>> Begin QUOTED PASSAGE

Mary Evans Birdsong (born April 18, 1968) is an American actress, comedian, writer, and singer. She has worked in the theater and voiceover work and is a regular cast member on Reno 911!

Early life 
Birdsong was born in Florida and grew up on Long Beach Island, New Jersey, one of five sisters. She graduated from Southern Regional High School in 1986.

Career

Film and television 

Birdsong is a graduate of NYU's Tisch School of the Arts where she earned a BFA in acting. She made her on-screen debut in the 1996 TV film Live On Tape. She is best known as Deputy Cherisha Kimball on the comedy series Reno 911! (2005-2007, 2020–present) and it's two spin-off movies in 2007 and 2021. She is also known for playing Nancy McDonald in Rob Zombie's Halloween II and Kai Mitchell opposite George Clooney in the Alexander Payne film The Descendants. She appeared alongside Adrien Brody in the stoner comedy High School (2010), playing Mrs. Gordon, a high school dean's promiscuous wife. She has also made numerous cameos on film and television, including in the major productions Made of Honor and Percy Jackson: Sea of Monsters, and the psychological thriller Buried.  She is a former correspondent on The Daily Show and Crossballs. As a voice actress, she has appeared in animated series such as Goldie and Bear, Stroker and Hoop, Little Bill (as Dorado's mom in the episode "New Foods"), Harvey Birdman: Attorney At Law, Tak & the Power of Juju, T.U.F.F. Puppy and Stroker and Hoop, as well as the video game Grand Theft Auto: Vice City and Command & Conquer 4: Tiberian Twilight, and animated film Beavis and Butt-Head Do the Universe.

>> End QUOTED PASSAGE

• SET TASK
Summarize the biography of Mary Evans Birdsong in two sentences.

>> Begin SUPPLIED RECORDS

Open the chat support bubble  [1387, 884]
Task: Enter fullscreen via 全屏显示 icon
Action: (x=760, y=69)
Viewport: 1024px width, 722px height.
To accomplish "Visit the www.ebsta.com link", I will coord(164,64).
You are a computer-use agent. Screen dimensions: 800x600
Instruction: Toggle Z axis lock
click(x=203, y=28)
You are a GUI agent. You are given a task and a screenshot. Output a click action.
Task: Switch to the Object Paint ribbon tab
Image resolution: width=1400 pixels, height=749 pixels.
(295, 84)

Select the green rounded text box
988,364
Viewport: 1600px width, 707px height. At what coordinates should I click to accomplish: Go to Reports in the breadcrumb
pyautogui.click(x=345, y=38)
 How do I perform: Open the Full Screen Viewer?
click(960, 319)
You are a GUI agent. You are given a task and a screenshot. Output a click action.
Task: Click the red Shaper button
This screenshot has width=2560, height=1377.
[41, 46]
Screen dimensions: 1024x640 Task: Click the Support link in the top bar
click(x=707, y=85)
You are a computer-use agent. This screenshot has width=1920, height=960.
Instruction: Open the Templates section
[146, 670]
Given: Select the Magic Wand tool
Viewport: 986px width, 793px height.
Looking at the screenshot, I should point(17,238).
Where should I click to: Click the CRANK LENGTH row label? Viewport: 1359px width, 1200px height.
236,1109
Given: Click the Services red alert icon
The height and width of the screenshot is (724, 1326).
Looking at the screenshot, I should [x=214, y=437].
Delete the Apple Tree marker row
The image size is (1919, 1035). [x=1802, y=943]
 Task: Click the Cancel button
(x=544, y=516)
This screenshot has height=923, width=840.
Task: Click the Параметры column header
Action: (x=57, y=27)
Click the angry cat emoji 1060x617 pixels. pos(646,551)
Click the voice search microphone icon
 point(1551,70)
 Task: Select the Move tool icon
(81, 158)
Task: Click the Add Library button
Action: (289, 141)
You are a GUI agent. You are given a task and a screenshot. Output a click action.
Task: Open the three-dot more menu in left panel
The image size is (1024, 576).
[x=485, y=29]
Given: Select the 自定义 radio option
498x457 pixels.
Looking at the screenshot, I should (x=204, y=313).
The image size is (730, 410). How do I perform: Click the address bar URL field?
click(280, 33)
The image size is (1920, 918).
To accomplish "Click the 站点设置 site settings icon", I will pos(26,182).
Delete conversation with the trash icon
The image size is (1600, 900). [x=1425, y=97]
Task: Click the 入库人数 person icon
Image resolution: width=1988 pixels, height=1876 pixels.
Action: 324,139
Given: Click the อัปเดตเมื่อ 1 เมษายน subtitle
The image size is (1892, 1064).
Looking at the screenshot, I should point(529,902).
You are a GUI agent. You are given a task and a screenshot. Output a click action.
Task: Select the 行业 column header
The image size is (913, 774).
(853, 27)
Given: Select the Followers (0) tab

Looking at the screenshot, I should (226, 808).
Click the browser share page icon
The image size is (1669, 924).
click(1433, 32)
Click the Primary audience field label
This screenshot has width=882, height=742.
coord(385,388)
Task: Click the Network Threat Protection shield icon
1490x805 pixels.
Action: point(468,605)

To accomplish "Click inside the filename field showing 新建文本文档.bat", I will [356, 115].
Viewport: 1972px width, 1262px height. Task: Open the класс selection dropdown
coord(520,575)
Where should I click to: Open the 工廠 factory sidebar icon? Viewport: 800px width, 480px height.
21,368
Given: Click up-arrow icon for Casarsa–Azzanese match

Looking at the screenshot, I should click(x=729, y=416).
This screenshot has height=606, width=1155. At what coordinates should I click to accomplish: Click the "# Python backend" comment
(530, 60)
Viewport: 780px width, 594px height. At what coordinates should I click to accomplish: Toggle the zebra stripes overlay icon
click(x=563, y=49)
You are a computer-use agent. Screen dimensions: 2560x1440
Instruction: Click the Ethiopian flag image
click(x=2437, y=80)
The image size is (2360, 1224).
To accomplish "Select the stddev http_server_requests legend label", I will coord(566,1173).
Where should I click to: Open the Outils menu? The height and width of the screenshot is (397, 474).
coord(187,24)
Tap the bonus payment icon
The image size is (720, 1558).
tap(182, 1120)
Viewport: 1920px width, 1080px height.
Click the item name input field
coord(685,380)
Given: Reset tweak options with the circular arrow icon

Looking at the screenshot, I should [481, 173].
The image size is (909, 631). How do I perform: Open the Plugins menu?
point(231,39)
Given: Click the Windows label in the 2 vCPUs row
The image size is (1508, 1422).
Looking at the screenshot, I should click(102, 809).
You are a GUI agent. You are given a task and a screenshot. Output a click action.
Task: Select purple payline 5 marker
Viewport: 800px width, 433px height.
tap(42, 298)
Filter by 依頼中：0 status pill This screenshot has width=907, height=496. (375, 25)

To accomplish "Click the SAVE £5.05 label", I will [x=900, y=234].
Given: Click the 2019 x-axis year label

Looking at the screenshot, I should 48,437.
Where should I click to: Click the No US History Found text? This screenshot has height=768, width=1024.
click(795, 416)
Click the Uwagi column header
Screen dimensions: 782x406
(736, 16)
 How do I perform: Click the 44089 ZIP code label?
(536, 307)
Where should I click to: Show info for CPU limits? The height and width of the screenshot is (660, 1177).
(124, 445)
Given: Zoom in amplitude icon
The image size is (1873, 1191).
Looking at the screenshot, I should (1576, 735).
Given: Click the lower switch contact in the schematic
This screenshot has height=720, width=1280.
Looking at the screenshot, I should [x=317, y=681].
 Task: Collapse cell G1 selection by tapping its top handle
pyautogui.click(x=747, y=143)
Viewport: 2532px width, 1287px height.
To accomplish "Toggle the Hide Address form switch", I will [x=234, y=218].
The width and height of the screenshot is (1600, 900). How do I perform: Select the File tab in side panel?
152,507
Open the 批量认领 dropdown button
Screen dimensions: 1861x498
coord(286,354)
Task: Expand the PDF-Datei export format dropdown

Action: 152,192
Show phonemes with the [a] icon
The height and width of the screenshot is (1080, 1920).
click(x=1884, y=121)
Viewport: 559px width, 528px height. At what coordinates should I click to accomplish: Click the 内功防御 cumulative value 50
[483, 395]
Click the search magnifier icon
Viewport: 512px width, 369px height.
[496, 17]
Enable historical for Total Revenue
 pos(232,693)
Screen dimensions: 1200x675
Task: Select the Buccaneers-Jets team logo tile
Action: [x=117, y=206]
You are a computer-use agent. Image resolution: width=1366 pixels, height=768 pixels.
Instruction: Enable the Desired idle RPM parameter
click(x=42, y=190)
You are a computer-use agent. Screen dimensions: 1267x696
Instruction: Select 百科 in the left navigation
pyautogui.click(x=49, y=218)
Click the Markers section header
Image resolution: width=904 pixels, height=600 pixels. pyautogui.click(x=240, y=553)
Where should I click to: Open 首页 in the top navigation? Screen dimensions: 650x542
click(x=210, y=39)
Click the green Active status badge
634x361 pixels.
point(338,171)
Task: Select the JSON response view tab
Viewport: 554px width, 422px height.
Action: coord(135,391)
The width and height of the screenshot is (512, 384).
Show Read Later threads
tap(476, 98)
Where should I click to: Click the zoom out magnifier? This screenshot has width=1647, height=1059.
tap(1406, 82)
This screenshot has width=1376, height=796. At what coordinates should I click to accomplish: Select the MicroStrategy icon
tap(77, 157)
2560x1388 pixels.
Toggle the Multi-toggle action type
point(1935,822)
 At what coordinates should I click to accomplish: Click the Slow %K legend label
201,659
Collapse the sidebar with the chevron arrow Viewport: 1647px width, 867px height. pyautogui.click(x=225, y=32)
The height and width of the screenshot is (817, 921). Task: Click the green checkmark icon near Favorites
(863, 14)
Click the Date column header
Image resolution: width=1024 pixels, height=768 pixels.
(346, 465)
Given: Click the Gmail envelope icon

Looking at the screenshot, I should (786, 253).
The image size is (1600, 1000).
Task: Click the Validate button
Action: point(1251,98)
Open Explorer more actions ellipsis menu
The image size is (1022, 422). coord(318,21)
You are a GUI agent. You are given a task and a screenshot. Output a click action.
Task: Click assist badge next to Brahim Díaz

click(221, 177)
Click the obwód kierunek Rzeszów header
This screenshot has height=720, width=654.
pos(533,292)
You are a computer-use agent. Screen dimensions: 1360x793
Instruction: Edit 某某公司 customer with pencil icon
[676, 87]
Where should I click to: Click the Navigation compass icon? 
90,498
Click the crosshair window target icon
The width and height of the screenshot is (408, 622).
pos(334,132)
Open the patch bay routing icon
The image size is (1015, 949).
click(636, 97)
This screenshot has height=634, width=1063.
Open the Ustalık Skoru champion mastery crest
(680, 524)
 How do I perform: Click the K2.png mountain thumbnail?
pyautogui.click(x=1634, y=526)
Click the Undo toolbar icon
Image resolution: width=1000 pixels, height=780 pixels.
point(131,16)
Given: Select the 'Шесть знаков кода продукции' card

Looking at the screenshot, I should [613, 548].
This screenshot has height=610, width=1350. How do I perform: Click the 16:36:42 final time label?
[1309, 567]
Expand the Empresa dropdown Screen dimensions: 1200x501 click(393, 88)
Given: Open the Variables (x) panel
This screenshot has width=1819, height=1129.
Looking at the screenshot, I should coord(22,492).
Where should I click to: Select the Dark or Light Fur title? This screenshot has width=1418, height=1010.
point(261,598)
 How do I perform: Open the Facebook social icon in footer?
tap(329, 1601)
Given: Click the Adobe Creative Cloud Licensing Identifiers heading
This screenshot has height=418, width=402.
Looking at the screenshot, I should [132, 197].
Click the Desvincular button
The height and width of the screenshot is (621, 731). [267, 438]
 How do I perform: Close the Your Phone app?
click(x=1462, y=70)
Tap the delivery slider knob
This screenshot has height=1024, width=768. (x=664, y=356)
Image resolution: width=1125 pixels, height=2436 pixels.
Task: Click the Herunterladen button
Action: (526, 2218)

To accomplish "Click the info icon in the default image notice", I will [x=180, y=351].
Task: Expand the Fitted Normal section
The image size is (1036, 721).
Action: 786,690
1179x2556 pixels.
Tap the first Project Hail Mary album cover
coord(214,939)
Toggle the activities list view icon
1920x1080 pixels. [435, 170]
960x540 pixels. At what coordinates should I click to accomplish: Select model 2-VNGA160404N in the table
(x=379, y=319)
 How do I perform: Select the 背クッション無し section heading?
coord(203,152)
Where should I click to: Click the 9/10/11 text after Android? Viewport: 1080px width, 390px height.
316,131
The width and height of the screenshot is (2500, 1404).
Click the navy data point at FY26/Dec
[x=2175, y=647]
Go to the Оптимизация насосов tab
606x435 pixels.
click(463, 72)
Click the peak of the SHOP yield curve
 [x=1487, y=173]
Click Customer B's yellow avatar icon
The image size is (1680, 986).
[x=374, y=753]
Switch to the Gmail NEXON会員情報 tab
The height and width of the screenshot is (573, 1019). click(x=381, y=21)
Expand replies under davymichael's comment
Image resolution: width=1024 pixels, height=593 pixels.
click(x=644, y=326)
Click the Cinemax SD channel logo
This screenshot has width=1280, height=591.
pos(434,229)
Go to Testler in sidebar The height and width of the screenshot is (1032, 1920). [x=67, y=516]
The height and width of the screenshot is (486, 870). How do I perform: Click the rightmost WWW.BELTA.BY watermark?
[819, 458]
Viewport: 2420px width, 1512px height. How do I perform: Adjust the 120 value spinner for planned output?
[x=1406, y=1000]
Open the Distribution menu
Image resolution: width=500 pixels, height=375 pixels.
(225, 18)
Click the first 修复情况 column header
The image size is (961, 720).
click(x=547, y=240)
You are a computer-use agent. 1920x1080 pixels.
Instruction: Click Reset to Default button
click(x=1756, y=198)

>> End SUPPLIED RECORDS

• ANSWER FOR THE TASK
Mary Evans Birdsong, born April 18, 1968, is an American actress, comedian, writer, and singer who grew up on Long Beach Island, New Jersey, and earned a BFA in acting from NYU's Tisch School of the Arts. She is best known as Deputy Cherisha Kimball on the comedy series Reno 911!, and she has also appeared in films such as Halloween II and The Descendants, worked as a correspondent on The Daily Show and Crossballs, and voiced characters in animated series and video games.